Just yesterday, I was swiping off the nut from a criminal who had re-sold his VAT receipts. No joke. Even some SEX ACTS between a happily married couple can warrant the death penalty. I’m the first to admit, this world we live in just ain’t right.
On my first job I was given a CHEAP LUMBERJACK AXE. I received no formal training. The bloke flinched at the last minute because he wasn’t blindfolded and I planted the dodgy blade straight into his mouth. When I retracted it, his lower jaw dropped to his chest. The handle fell off then, so I dropped the axe and asked for a gun. When one was eventually handed to me, I couldn’t get it to work.
The condemned bloke was a dab hand with firearms – reason for execution – and reached for it himself, bleeding all down the front of his robe but still perfectly conscious. In my naivety, and having never fired a gun before, I allowed him to check it out. Sure enough, he flipped the safety catch....but then SHOT ME IN MY ARM.

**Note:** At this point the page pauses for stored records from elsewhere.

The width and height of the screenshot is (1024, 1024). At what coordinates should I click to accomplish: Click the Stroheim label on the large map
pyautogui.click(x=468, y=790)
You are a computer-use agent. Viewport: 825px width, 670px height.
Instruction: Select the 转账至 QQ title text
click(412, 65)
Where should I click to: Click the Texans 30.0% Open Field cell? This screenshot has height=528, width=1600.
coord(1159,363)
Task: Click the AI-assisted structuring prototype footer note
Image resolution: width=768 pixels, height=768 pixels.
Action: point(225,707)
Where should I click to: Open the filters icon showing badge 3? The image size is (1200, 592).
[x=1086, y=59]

“You just shot me,” I said to him.
“I know,” he seemed to say, although it was hard to understand him with no jaw. Then he shot me again.
I turned, hands in the air, yelling, “Who the hell’s getting executed here! Me or him!”

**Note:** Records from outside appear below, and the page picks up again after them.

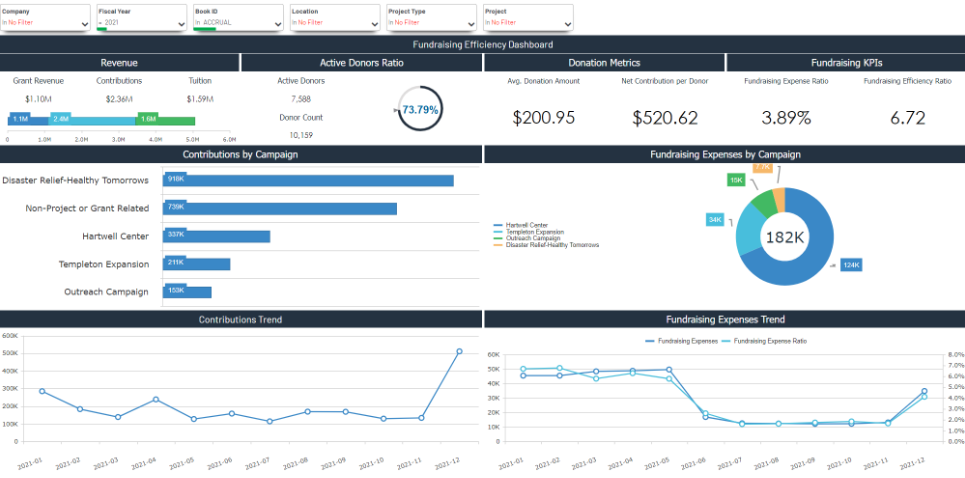This screenshot has height=478, width=965.
Task: Toggle Fundraising Expenses series legend item
Action: (x=681, y=341)
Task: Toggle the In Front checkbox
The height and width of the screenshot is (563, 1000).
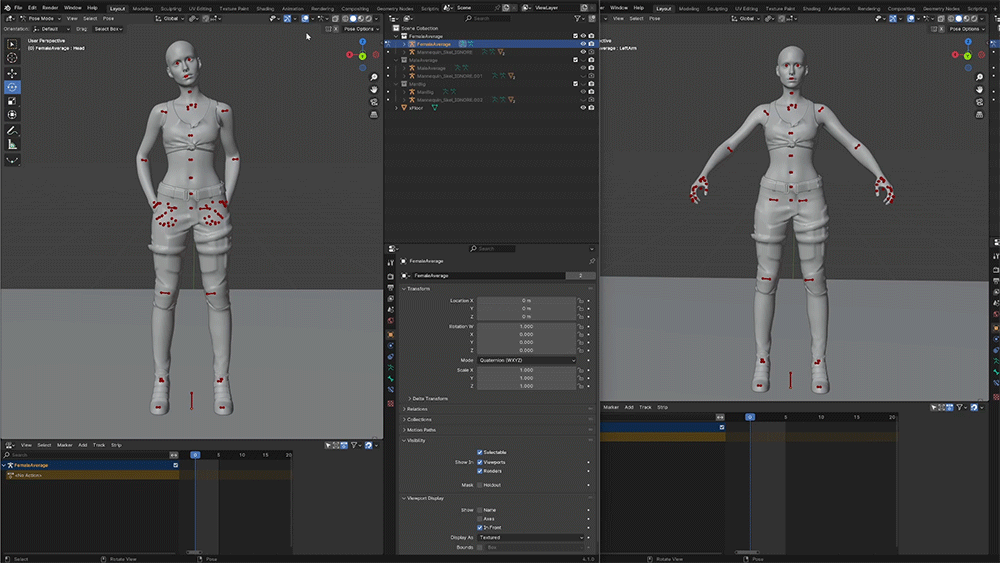Action: click(x=480, y=527)
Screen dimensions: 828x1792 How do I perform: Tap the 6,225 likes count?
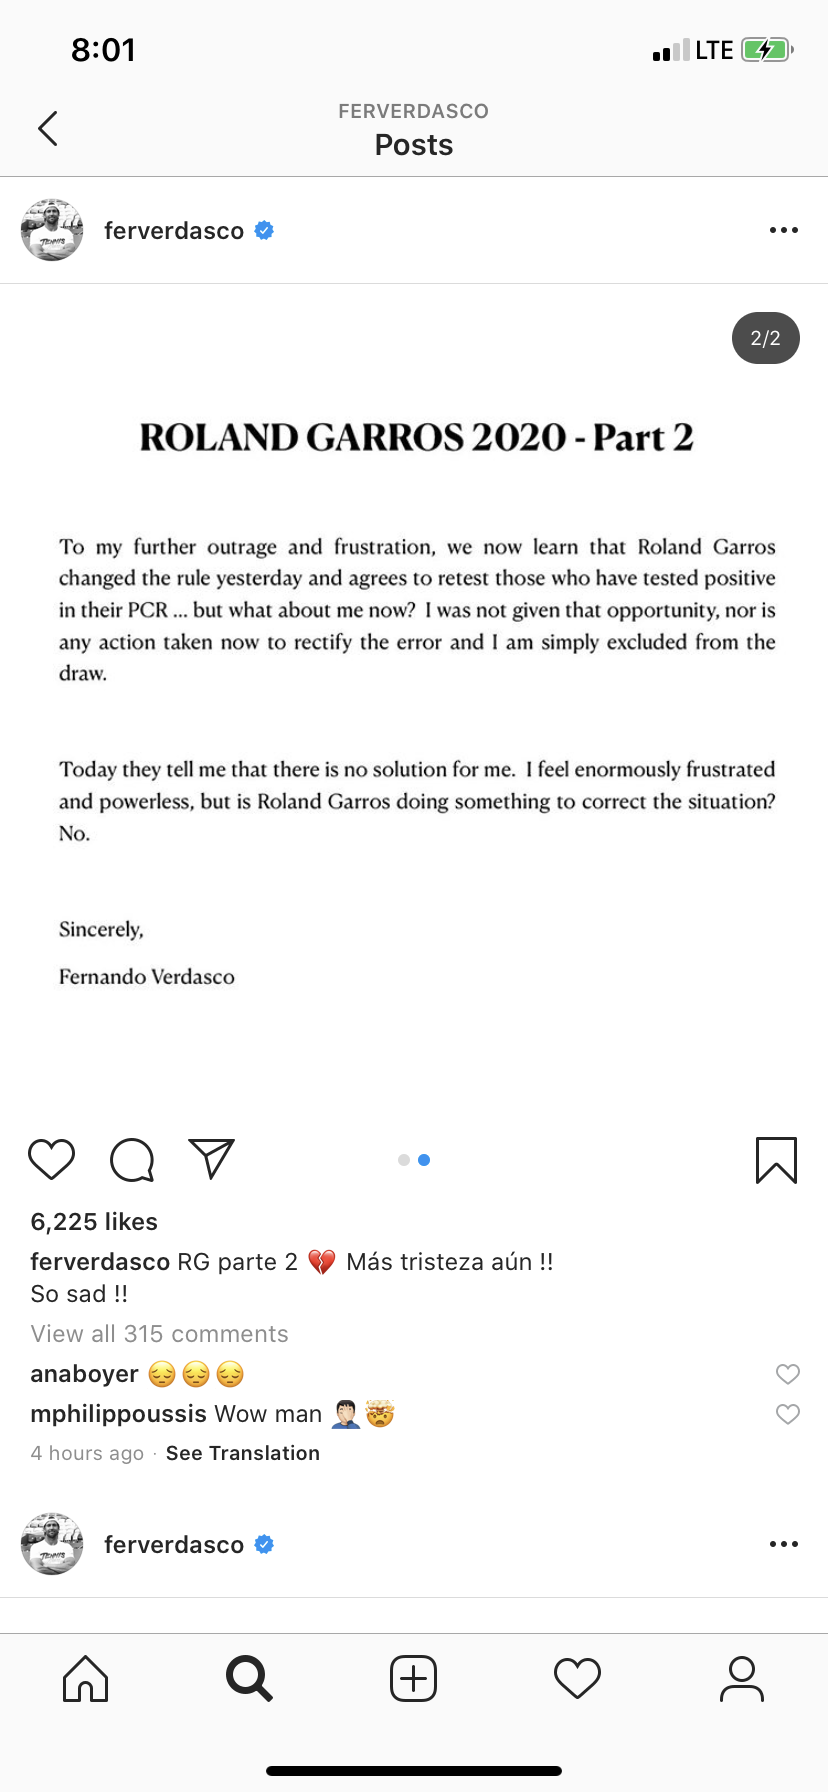(94, 1222)
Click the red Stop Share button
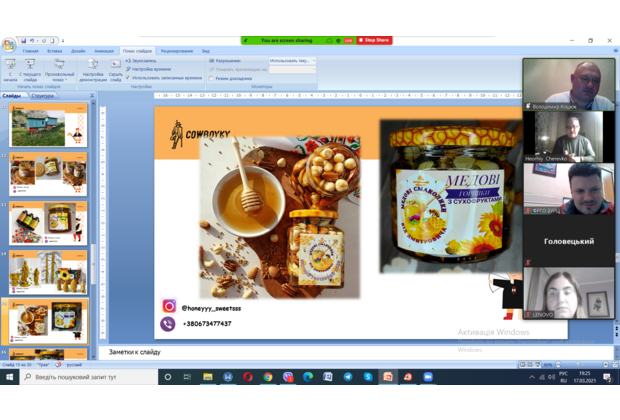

I was relieved when my boss ran in and GAROTTED HIM from behind with a length of KETTLE FLEX. I’ve since learned the art of swift single-stroke executions with my own sword, a fifty-quid scimitar.
It was a woman this morning. Only the second all year. An execution’s an execution, but women are different. If an executioner tells you otherwise, they’re either lying, or they’re a woman. This one wanted her neck anesthetizing, so it wouldn’t hurt as much. I explained that we don’t do that, but she insisted that we at least give her SOME PAINKILLERS. I had a couple of PRO PLUS in my back pocket, to keep me going through a long shift of rolling heads, and told her they were IBUPROFEN. She relaxed immediately.
There were SIAMESE TWINS last week, two heads on one body. I asked my boss for double time but he gave me a day in lieu instead.
Did you know that a doctor sews the head back onto the body, after I’m done? Oh yeah. You didn’t know that? He says he gets by by just pretending he is working at MADAME TUSSARDS.
He’s on a bit more than me, I think.